The analysts predict that, in the real world, Medicare eligibility expansion would increase the number of people with Medicare coverage as their primary source of health insurance by 7.3 million.

The analysts estimate that 4.8 million extra people would combine Medicare Part A with other primary coverage; 900,000 people would use Medicare Part A and Medicare Part B coverage as secondary coverage; and 500,000 people would have only Medicare Part A coverage and be classified as uninsured.

Spending

The CBO and JCT analysts focus mainly on the net impact of Medicare eligibility expansion on federal budget deficits, and the overall federal debt.

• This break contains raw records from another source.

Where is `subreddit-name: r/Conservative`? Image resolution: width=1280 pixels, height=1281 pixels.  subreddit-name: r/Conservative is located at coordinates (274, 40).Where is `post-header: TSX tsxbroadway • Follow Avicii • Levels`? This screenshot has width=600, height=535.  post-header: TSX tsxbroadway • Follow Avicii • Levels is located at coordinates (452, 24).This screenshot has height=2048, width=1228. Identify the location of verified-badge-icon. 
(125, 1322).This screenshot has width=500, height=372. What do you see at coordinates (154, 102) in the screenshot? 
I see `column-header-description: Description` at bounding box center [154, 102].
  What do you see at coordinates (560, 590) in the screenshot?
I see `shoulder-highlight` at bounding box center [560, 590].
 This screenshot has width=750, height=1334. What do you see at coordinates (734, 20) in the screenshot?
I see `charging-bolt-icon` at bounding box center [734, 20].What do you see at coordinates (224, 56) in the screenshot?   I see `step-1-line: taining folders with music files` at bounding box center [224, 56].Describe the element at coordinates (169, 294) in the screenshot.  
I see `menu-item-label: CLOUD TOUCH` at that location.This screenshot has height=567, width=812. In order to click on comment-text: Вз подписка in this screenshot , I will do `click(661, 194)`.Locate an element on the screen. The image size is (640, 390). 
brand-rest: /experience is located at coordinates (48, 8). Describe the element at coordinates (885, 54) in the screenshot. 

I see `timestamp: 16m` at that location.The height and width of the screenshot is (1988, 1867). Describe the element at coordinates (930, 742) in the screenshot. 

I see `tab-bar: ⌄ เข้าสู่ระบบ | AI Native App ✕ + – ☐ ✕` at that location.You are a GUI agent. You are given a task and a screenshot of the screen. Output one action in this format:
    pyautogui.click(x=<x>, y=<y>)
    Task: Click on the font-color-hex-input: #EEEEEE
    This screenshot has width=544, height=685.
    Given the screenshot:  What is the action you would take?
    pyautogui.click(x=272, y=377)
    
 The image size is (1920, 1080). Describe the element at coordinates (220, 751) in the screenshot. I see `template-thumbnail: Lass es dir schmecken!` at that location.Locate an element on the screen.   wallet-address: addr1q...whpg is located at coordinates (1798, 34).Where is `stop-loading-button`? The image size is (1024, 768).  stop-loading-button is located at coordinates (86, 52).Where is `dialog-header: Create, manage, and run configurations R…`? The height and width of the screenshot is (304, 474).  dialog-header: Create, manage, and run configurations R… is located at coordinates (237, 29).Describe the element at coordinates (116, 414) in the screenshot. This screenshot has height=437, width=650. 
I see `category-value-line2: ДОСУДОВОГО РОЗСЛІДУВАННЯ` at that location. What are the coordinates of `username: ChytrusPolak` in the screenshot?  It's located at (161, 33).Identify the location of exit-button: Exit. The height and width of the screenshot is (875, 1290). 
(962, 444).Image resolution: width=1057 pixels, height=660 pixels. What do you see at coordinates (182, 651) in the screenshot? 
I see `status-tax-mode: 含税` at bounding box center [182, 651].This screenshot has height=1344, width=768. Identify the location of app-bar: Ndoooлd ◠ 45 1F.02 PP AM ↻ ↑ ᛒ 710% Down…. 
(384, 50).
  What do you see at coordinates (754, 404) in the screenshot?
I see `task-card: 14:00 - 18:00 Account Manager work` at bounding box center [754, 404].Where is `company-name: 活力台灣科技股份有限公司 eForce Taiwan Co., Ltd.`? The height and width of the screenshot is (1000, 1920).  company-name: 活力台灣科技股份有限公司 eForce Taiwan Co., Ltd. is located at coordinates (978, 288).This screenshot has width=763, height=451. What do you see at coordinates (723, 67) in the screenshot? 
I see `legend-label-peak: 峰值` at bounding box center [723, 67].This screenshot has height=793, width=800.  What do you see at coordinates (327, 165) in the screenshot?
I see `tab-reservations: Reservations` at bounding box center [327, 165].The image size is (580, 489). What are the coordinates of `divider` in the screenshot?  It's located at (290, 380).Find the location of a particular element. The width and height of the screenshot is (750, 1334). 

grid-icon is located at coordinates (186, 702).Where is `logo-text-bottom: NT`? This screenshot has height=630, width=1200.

But they also provide separate figures for outlays and receipts.

Medicare eligibility expansion could increase total Medicare outlays by $449 billion over the six-year period analyzed, but enrollees and state Medicaid programs could increase the amounts they send to the federal government by $74 billion, the analysts predict.

Other expansion effects could decrease federal spending and increase revenue and narrow the six-year impact on the budget debt to $155 billion, the analysts report.

Sources of Uncertainty

The analysts emphasize that it’s hard to know how many people ages 60 through 64 would sign up for Medicare Part B coverage or use Medicare Part A coverage as a primary payer.

“It is unclear how newly eligible people would weigh several factors when deciding whether to enroll in Medicare, including ease of enrollment, premiums, cost sharing, late-enrollment penalties, and perceived coverage quality,” the analysts say. “Additionally, the health care utilization of new Medicare enrollees is uncertain. Those new enrollees might be more or less healthy than CBO anticipates, resulting in lower or higher health care utilization.”

The Role of Live Humans

The analysts’ comments about eligible people’s decision-making process suggests that Medicare eligibility expansion could increase the Medicare program’s need to use live-human agents, enrollers or navigators, as well as automated systems, to educate people ages 60 through 64 about any new coverage options created.